- Connewarre
- Coordinates: 38°16′S 144°24′E﻿ / ﻿38.267°S 144.400°E
- Population: 788 (2016 census)
- Postcode(s): 3227
- Location: 90 km (56 mi) SW of Melbourne ; 15 km (9 mi) S of Geelong ; 12 km (7 mi) NE of Torquay ;
- LGA(s): City of Greater Geelong; Surf Coast Shire;
- State electorate(s): Bellarine; South Barwon;
- Federal division(s): Corangamite
Localities around Connewarre:
| Armstrong Creek | Moolap Leopold | Wallington |
| Mount Duneed | Connewarre | Barwon Heads |
| Torquay | Breamlea | Bass Strait |

= Connewarre =

Connewarre (/kˈɒnəwʌɹi/) is a locality in Victoria, Australia, is located in the City of Greater Geelong and Surf Coast Shire, and is named after Lake Connewarre which is situated immediately to its north-east. Connewarre is a version of "kunuwarra", the name of the black swan in the Wathawurrung language. At the , Connewarre and the surrounding area had a population of 788.

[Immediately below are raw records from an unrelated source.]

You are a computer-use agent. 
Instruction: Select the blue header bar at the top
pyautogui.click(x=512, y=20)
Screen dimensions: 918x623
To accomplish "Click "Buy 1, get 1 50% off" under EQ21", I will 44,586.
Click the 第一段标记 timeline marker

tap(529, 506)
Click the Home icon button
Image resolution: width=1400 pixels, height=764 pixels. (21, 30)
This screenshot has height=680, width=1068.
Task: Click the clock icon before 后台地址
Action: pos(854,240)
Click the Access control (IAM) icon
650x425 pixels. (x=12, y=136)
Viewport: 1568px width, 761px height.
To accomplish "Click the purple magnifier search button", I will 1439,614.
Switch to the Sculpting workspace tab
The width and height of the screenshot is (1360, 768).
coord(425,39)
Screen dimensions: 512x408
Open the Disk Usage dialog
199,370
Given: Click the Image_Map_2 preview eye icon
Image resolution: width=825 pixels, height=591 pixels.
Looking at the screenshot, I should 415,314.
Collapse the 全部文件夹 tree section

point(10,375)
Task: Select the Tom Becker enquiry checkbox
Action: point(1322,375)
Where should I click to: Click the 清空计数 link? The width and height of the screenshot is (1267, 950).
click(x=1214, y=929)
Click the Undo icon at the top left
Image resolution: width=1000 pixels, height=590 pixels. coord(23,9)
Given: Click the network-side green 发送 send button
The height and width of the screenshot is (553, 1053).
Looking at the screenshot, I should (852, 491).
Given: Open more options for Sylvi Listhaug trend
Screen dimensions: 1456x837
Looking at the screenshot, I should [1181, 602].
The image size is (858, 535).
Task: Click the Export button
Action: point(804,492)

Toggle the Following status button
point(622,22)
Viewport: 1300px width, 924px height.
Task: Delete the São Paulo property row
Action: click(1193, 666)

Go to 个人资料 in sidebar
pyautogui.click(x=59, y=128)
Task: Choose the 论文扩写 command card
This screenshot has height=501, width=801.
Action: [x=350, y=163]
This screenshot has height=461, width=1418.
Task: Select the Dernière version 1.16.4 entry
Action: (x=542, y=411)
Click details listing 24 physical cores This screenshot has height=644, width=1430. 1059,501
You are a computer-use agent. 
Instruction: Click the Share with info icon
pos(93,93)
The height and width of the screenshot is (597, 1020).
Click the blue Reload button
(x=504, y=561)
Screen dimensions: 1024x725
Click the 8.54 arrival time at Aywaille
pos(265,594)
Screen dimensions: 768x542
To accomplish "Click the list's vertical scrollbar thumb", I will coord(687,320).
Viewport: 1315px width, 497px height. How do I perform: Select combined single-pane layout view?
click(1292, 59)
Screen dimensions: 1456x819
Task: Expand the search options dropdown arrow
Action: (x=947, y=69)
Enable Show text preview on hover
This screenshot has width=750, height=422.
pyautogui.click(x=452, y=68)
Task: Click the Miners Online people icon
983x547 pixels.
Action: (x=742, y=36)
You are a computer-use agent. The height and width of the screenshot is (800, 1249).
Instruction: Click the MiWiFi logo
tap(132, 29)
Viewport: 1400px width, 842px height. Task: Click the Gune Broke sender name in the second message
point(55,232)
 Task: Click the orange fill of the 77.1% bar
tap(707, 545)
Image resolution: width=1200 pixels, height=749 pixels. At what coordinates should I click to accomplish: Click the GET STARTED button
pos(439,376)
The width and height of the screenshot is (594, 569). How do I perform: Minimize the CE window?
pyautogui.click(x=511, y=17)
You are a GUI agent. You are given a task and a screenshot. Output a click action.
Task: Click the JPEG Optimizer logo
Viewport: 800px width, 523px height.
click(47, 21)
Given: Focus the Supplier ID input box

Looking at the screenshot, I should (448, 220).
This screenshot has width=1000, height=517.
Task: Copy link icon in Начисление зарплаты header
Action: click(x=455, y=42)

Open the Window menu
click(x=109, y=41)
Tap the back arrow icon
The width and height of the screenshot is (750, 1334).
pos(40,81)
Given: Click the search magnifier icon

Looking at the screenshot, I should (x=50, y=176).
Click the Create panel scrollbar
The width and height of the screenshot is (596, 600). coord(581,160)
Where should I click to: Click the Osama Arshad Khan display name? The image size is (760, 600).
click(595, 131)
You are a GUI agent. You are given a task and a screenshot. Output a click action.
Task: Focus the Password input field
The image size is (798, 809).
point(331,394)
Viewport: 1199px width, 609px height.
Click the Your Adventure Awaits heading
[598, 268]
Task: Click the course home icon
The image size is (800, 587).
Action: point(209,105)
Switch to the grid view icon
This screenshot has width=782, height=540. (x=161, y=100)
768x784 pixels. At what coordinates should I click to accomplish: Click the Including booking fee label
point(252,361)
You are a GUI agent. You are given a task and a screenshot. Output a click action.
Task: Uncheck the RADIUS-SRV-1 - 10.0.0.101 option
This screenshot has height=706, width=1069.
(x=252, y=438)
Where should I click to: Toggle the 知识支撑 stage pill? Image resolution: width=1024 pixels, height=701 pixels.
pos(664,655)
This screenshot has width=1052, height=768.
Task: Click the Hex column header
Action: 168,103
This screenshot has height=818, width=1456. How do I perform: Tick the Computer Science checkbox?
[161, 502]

Part of the Eastern Precinct of the large Armstrong Creek Growth Area was within Connewarre when urban development began in 2010, but in 2012, when the new suburb Armstrong Creek was gazetted, Connewarre's boundary was adjusted to exclude the area north of Lower Duneed Road and the west of Baenschs Lane, meaning that all of the Growth Area then lay outside Connewarre.

Settlements near Connewarre include Breamlea to the south, Torquay to the west and Barwon Heads to the east.

==History==
The Post Office opened on 9 September 1860 and closed in 1967. An earlier Connewarre office was renamed Mount Duneed.

The former Connewarre Primary School has been closed and merged with Mount Duneed Primary School.

==Governance==
The Connewarre road district was proclaimed in 1856, and extended in 1859 to include the Mount Duneed, Torquay and Breamlea districts. In 1874, it was amalgamated with South Barwon Borough to create the Shire of South Barwon, which was proclaimed a city in 1974.

In May 1993, the City of South Barwon was amalgamated with the Shire of Barrabool, the Rural City of Bellarine, the Shire of Corio, the City of Geelong, the City of Geelong West, the City of Newtown, and part of the Shire of Bannockburn, to form the City of Greater Geelong. In March 1994, the southern-most part of Connewarre was included in the Surf Coast Shire, on its creation.